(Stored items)
-------

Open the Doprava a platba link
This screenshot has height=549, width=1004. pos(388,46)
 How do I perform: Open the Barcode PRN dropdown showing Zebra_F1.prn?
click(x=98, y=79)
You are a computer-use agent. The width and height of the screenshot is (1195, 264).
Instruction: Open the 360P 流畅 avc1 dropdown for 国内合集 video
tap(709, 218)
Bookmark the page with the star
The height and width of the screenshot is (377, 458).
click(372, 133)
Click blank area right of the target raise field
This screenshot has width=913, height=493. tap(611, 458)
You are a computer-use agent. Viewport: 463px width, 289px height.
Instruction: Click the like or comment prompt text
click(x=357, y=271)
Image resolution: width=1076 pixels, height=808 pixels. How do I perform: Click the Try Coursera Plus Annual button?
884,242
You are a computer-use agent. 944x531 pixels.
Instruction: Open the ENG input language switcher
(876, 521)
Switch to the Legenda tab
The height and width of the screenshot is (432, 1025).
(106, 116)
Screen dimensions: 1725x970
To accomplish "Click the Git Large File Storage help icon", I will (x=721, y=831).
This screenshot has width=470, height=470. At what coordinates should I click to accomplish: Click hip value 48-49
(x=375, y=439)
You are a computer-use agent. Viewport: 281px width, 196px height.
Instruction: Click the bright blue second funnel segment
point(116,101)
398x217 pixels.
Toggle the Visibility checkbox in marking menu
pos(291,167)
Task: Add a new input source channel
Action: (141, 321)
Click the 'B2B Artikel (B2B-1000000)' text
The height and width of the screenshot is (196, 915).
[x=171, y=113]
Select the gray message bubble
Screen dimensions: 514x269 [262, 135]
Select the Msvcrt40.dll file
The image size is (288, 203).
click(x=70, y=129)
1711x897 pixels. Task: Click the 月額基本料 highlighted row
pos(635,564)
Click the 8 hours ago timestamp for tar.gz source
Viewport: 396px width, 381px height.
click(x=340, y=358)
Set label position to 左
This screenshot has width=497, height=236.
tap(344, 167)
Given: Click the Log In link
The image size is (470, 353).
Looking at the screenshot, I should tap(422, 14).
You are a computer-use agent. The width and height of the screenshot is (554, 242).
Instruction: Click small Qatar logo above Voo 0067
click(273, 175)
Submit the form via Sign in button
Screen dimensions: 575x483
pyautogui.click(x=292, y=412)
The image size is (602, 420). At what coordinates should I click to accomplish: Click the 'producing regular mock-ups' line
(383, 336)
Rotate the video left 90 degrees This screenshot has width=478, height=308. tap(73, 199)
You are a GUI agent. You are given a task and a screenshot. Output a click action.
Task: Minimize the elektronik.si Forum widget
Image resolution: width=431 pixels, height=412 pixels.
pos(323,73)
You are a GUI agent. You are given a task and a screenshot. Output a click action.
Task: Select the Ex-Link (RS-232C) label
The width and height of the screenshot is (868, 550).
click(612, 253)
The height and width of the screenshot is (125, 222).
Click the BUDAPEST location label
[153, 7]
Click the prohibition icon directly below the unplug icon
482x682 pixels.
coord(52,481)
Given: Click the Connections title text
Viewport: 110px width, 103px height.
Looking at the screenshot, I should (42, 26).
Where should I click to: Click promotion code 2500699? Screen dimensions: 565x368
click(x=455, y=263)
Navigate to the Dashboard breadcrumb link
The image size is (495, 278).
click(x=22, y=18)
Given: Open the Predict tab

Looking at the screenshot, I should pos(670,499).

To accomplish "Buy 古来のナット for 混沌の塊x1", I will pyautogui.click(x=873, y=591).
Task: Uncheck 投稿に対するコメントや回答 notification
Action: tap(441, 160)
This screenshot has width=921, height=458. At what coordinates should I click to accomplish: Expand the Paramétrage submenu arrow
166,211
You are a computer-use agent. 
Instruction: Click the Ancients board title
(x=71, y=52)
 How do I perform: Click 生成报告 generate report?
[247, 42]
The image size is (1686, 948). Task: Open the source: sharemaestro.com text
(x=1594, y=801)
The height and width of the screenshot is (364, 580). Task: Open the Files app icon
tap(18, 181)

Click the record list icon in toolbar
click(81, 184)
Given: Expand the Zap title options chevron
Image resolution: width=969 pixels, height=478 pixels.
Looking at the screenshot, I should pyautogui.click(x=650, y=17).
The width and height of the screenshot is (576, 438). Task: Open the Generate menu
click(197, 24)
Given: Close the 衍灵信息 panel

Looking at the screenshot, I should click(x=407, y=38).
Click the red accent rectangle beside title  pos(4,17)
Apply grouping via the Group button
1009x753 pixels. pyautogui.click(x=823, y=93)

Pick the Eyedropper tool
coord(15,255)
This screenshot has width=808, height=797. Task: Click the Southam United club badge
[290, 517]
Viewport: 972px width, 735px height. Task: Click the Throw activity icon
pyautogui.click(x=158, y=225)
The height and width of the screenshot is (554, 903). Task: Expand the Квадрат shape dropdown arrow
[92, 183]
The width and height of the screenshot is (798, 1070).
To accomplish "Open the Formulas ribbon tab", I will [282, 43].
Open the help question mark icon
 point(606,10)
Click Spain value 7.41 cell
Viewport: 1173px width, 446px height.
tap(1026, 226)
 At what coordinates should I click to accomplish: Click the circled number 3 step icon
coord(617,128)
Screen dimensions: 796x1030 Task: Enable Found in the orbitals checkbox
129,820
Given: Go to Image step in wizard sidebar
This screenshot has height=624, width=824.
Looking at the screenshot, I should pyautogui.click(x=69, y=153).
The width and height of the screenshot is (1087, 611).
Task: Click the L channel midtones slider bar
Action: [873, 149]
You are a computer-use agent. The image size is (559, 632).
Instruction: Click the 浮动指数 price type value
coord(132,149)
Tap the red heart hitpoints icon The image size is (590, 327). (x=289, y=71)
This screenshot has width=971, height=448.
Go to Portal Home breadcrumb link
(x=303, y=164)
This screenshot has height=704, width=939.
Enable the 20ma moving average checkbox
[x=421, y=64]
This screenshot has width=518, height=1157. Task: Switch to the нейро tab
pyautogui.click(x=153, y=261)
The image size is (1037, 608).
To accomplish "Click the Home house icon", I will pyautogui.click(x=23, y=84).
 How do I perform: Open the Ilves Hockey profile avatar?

-------

◆ **Problem statement**: Every entry needs to be retyped exactly.

◆ **Answer below**:
Open the Doprava a platba link
This screenshot has height=549, width=1004. pos(388,46)
 How do I perform: Open the Barcode PRN dropdown showing Zebra_F1.prn?
click(x=98, y=79)
You are a computer-use agent. The width and height of the screenshot is (1195, 264).
Instruction: Open the 360P 流畅 avc1 dropdown for 国内合集 video
tap(709, 218)
Bookmark the page with the star
The height and width of the screenshot is (377, 458).
click(372, 133)
Click blank area right of the target raise field
This screenshot has width=913, height=493. tap(611, 458)
You are a computer-use agent. Viewport: 463px width, 289px height.
Instruction: Click the like or comment prompt text
click(x=357, y=271)
Image resolution: width=1076 pixels, height=808 pixels. How do I perform: Click the Try Coursera Plus Annual button?
884,242
You are a computer-use agent. 944x531 pixels.
Instruction: Open the ENG input language switcher
(876, 521)
Switch to the Legenda tab
The height and width of the screenshot is (432, 1025).
(106, 116)
Screen dimensions: 1725x970
To accomplish "Click the Git Large File Storage help icon", I will (x=721, y=831).
This screenshot has width=470, height=470. At what coordinates should I click to accomplish: Click hip value 48-49
(x=375, y=439)
You are a computer-use agent. Viewport: 281px width, 196px height.
Instruction: Click the bright blue second funnel segment
point(116,101)
398x217 pixels.
Toggle the Visibility checkbox in marking menu
pos(291,167)
Task: Add a new input source channel
Action: (141, 321)
Click the 'B2B Artikel (B2B-1000000)' text
The height and width of the screenshot is (196, 915).
[x=171, y=113]
Select the gray message bubble
Screen dimensions: 514x269 [262, 135]
Select the Msvcrt40.dll file
The image size is (288, 203).
click(x=70, y=129)
1711x897 pixels. Task: Click the 月額基本料 highlighted row
pos(635,564)
Click the 8 hours ago timestamp for tar.gz source
Viewport: 396px width, 381px height.
click(x=340, y=358)
Set label position to 左
This screenshot has width=497, height=236.
tap(344, 167)
Given: Click the Log In link
The image size is (470, 353).
Looking at the screenshot, I should tap(422, 14).
You are a computer-use agent. The width and height of the screenshot is (554, 242).
Instruction: Click small Qatar logo above Voo 0067
click(273, 175)
Submit the form via Sign in button
Screen dimensions: 575x483
pyautogui.click(x=292, y=412)
The image size is (602, 420). At what coordinates should I click to accomplish: Click the 'producing regular mock-ups' line
(383, 336)
Rotate the video left 90 degrees This screenshot has width=478, height=308. tap(73, 199)
You are a GUI agent. You are given a task and a screenshot. Output a click action.
Task: Minimize the elektronik.si Forum widget
Image resolution: width=431 pixels, height=412 pixels.
pos(323,73)
You are a GUI agent. You are given a task and a screenshot. Output a click action.
Task: Select the Ex-Link (RS-232C) label
The width and height of the screenshot is (868, 550).
click(612, 253)
The height and width of the screenshot is (125, 222).
Click the BUDAPEST location label
[153, 7]
Click the prohibition icon directly below the unplug icon
482x682 pixels.
coord(52,481)
Given: Click the Connections title text
Viewport: 110px width, 103px height.
Looking at the screenshot, I should (42, 26).
Where should I click to: Click promotion code 2500699? Screen dimensions: 565x368
click(x=455, y=263)
Navigate to the Dashboard breadcrumb link
The image size is (495, 278).
click(x=22, y=18)
Given: Open the Predict tab

Looking at the screenshot, I should pos(670,499).

To accomplish "Buy 古来のナット for 混沌の塊x1", I will pyautogui.click(x=873, y=591).
Task: Uncheck 投稿に対するコメントや回答 notification
Action: tap(441, 160)
This screenshot has width=921, height=458. At what coordinates should I click to accomplish: Expand the Paramétrage submenu arrow
166,211
You are a computer-use agent. 
Instruction: Click the Ancients board title
(x=71, y=52)
 How do I perform: Click 生成报告 generate report?
[247, 42]
The image size is (1686, 948). Task: Open the source: sharemaestro.com text
(x=1594, y=801)
The height and width of the screenshot is (364, 580). Task: Open the Files app icon
tap(18, 181)

Click the record list icon in toolbar
click(81, 184)
Given: Expand the Zap title options chevron
Image resolution: width=969 pixels, height=478 pixels.
Looking at the screenshot, I should pyautogui.click(x=650, y=17).
The width and height of the screenshot is (576, 438). Task: Open the Generate menu
click(197, 24)
Given: Close the 衍灵信息 panel

Looking at the screenshot, I should click(x=407, y=38).
Click the red accent rectangle beside title  pos(4,17)
Apply grouping via the Group button
1009x753 pixels. pyautogui.click(x=823, y=93)

Pick the Eyedropper tool
coord(15,255)
This screenshot has width=808, height=797. Task: Click the Southam United club badge
[290, 517]
Viewport: 972px width, 735px height. Task: Click the Throw activity icon
pyautogui.click(x=158, y=225)
The height and width of the screenshot is (554, 903). Task: Expand the Квадрат shape dropdown arrow
[92, 183]
The width and height of the screenshot is (798, 1070).
To accomplish "Open the Formulas ribbon tab", I will [282, 43].
Open the help question mark icon
 point(606,10)
Click Spain value 7.41 cell
Viewport: 1173px width, 446px height.
tap(1026, 226)
 At what coordinates should I click to accomplish: Click the circled number 3 step icon
coord(617,128)
Screen dimensions: 796x1030 Task: Enable Found in the orbitals checkbox
129,820
Given: Go to Image step in wizard sidebar
This screenshot has height=624, width=824.
Looking at the screenshot, I should pyautogui.click(x=69, y=153).
The width and height of the screenshot is (1087, 611).
Task: Click the L channel midtones slider bar
Action: [873, 149]
You are a computer-use agent. The image size is (559, 632).
Instruction: Click the 浮动指数 price type value
coord(132,149)
Tap the red heart hitpoints icon The image size is (590, 327). (x=289, y=71)
This screenshot has width=971, height=448.
Go to Portal Home breadcrumb link
(x=303, y=164)
This screenshot has height=704, width=939.
Enable the 20ma moving average checkbox
[x=421, y=64]
This screenshot has width=518, height=1157. Task: Switch to the нейро tab
pyautogui.click(x=153, y=261)
The image size is (1037, 608).
To accomplish "Click the Home house icon", I will pyautogui.click(x=23, y=84).
 How do I perform: Open the Ilves Hockey profile avatar?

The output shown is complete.